Lentils were also extremely valuable last year and anyone who did grow them “made out like a bandit,” Brook said.

India uses a lot of pea flour to make food products and their winter crops did not do so well because of poor weather. So the country looked to Canada for more peas.

While the United Nations has declared 2016 the International Year of Pulses — crops such as yellow, green and chick peas, lentils, and faba beans — canola and wheat remain by far the main crops grown in the Central region.

^

About one million acres of peas were seeded last year in Alberta. This compares with 6.8 million acres of wheat, 6.1 million acres of canola, and two to three million of barley.

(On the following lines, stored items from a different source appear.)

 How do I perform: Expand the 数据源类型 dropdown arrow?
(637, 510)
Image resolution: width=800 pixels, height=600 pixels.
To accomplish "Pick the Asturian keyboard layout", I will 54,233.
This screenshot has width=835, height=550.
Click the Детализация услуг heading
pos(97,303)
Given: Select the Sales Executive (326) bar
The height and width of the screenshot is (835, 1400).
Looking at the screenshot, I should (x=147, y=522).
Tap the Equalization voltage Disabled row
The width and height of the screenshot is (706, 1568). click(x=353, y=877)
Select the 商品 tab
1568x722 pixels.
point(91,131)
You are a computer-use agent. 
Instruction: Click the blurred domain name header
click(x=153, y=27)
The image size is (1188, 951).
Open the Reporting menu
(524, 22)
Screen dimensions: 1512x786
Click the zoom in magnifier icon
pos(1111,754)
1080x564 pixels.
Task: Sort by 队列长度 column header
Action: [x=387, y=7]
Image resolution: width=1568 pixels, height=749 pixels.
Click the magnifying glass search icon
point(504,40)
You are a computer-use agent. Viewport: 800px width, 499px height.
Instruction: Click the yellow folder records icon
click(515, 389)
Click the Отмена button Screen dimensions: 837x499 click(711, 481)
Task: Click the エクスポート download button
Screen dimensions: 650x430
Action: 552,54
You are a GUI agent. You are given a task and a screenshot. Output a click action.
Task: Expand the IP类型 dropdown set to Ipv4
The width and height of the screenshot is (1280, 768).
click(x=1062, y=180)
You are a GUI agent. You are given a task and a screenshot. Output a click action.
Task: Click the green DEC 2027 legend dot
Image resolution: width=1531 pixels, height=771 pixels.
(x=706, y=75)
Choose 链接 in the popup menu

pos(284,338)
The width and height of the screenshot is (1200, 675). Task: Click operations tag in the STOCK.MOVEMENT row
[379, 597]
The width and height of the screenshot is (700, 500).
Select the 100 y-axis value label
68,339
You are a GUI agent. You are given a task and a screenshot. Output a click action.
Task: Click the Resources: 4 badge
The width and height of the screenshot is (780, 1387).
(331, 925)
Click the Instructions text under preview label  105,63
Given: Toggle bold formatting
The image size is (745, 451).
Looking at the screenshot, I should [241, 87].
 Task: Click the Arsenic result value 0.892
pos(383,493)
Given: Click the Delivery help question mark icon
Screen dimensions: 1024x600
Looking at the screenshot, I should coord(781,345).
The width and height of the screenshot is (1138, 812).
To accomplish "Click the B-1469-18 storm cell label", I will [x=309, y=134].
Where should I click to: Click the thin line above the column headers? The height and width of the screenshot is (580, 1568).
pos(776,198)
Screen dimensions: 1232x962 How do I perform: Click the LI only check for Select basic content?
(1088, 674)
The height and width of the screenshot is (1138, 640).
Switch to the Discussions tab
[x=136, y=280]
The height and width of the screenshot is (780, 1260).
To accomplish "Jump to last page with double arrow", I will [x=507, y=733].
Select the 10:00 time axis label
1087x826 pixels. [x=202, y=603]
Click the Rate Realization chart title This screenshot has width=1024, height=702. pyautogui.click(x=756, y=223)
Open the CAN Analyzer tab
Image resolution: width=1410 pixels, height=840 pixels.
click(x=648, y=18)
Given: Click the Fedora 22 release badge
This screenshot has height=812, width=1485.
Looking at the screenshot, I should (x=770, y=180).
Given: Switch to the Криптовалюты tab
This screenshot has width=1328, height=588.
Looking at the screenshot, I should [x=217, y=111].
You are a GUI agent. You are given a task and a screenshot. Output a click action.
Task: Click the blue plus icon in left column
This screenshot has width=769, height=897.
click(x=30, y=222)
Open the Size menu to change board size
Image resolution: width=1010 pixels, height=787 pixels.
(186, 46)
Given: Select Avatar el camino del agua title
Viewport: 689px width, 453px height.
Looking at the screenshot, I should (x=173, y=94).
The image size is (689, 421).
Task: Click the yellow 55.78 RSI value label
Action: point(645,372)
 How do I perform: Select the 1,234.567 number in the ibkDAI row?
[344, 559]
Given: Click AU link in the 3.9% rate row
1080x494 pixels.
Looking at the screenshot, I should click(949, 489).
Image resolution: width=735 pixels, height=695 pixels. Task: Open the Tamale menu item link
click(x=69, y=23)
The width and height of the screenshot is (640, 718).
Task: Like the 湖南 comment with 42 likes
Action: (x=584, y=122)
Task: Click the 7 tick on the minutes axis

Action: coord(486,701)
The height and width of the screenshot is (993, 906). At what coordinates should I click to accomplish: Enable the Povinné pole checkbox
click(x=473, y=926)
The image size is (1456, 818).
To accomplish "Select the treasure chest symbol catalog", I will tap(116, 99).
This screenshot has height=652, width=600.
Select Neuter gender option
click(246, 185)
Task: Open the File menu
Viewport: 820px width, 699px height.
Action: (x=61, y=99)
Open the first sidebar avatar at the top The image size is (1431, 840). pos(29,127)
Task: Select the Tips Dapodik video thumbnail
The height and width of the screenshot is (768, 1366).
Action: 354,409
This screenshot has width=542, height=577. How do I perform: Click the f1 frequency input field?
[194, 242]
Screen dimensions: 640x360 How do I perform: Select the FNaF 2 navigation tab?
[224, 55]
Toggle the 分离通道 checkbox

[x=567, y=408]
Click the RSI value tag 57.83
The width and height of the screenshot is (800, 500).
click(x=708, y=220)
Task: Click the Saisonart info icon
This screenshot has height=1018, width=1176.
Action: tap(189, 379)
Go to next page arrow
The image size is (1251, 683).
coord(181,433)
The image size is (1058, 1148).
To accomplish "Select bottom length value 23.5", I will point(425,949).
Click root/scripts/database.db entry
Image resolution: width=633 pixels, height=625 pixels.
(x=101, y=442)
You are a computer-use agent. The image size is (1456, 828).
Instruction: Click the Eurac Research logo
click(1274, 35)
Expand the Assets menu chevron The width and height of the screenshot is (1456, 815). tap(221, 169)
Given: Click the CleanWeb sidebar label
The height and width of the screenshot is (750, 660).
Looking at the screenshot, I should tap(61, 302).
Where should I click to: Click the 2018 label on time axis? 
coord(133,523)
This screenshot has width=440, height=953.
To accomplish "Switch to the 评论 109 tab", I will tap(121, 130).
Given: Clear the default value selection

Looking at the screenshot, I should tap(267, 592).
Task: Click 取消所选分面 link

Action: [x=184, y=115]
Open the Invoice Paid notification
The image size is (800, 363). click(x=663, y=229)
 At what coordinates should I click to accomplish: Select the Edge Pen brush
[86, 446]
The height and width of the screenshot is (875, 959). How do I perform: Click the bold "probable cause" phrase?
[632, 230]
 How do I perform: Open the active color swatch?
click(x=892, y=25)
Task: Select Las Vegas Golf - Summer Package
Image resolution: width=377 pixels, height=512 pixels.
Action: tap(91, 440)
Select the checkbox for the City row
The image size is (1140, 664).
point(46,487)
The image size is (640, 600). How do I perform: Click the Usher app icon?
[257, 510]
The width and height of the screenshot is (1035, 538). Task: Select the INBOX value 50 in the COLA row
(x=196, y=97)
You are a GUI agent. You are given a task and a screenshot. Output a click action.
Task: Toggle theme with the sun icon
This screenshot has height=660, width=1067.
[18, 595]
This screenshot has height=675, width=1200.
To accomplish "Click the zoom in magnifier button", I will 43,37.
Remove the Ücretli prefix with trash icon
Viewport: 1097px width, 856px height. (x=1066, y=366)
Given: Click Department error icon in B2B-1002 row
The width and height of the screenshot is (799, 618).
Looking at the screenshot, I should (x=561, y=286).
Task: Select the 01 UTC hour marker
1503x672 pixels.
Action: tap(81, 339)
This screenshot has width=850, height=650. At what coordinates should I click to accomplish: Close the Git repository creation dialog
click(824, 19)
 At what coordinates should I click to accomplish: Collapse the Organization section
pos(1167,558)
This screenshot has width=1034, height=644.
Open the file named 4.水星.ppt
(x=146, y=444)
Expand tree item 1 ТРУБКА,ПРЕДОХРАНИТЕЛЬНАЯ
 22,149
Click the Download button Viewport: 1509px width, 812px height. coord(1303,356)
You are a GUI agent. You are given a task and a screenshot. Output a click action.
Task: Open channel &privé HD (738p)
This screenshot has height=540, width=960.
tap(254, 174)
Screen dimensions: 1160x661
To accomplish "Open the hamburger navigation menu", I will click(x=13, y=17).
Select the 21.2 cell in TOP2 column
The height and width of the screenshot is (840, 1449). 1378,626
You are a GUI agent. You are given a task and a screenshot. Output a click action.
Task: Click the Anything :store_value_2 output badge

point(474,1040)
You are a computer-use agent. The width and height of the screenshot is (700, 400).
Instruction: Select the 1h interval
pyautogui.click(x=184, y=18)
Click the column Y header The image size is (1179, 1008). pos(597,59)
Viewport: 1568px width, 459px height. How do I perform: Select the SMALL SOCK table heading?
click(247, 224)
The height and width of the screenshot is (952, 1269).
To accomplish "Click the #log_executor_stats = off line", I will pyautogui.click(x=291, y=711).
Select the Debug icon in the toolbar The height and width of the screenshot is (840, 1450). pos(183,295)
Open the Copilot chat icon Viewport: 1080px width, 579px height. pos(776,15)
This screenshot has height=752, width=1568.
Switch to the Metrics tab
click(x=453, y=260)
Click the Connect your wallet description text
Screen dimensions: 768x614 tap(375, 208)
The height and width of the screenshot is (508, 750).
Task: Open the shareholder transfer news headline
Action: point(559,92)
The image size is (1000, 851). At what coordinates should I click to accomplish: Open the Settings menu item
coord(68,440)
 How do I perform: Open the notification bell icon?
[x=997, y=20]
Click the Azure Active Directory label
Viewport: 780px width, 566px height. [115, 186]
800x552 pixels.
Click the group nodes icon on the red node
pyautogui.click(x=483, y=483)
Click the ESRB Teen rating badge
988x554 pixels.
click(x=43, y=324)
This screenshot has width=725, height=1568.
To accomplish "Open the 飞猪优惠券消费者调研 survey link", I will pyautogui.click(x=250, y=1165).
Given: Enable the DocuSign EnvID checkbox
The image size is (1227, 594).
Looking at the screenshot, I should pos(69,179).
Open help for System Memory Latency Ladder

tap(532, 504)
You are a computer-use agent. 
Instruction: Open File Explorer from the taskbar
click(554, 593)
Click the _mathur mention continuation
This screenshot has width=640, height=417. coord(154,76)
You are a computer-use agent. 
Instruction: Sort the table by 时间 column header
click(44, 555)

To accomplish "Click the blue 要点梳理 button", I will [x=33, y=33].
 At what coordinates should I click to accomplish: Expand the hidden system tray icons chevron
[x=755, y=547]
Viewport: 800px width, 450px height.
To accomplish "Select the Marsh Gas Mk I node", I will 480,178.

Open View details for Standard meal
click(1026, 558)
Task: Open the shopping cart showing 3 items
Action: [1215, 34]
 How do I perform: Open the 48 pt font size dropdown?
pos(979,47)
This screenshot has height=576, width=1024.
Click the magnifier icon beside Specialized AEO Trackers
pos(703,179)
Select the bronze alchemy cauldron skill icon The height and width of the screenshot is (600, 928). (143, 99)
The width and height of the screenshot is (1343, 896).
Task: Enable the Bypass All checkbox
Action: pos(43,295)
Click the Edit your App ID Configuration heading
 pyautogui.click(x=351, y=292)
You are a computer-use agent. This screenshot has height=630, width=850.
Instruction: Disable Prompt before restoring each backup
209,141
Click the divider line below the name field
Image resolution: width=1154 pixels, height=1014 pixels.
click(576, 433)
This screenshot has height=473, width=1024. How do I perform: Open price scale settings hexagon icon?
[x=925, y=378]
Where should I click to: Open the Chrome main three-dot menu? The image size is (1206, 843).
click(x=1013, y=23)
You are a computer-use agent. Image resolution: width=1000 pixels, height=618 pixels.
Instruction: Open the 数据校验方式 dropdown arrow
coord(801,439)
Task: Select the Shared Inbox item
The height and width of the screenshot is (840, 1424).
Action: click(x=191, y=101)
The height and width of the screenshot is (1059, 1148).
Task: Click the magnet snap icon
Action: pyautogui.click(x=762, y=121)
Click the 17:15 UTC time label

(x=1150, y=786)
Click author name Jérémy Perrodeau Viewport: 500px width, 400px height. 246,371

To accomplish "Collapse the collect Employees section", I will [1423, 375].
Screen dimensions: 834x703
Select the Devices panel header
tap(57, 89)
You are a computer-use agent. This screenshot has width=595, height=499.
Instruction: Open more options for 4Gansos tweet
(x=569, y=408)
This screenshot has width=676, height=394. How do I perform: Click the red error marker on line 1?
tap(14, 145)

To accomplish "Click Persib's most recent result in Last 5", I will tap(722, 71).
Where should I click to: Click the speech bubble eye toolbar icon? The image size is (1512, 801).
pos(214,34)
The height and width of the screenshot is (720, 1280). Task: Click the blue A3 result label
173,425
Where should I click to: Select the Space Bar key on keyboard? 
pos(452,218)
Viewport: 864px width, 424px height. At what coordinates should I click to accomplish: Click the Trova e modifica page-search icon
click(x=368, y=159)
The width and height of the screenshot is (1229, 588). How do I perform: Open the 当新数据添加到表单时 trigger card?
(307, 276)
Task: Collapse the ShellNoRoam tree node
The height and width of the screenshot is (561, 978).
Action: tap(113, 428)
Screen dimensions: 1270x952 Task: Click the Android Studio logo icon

There may be more Canadians consuming pulses, but the impact is minor, Brook said.

Whatever the crop, like the beef industry, most of what Canadian farmers produce is for export. “The reliance remains on exports … we live and die by our exports.”

A warm dry spring has resulted in general seeding underway quite a bit earlier than usual.

Brook estimates 40 to 50 per cent of seeding is done in the Central region.

“It’s still early. It’s only May 10. I’m seeing quite a number of fields already up, some winter wheat fields already around four inches.”

This year someone sent him a photo of a wheat plant at the two-leaf stage in April. It was seeded in Southern Alberta around March 17. “That is super early,” Brook said.

Usually a lot of farmers are doing well if they begin seeding in the first week of May. This year many had started during the second and third weeks of April, he said.

The risk with seeding too early is that young vulnerable crops could still be hit with frost. The temperature in the Red Deer area dipped to -2C early Tuesday morning.

Looking ahead and trying to predict the weather for the 2016 growing season, “I’ll be a 100 per cent accurate come September,” Brook said.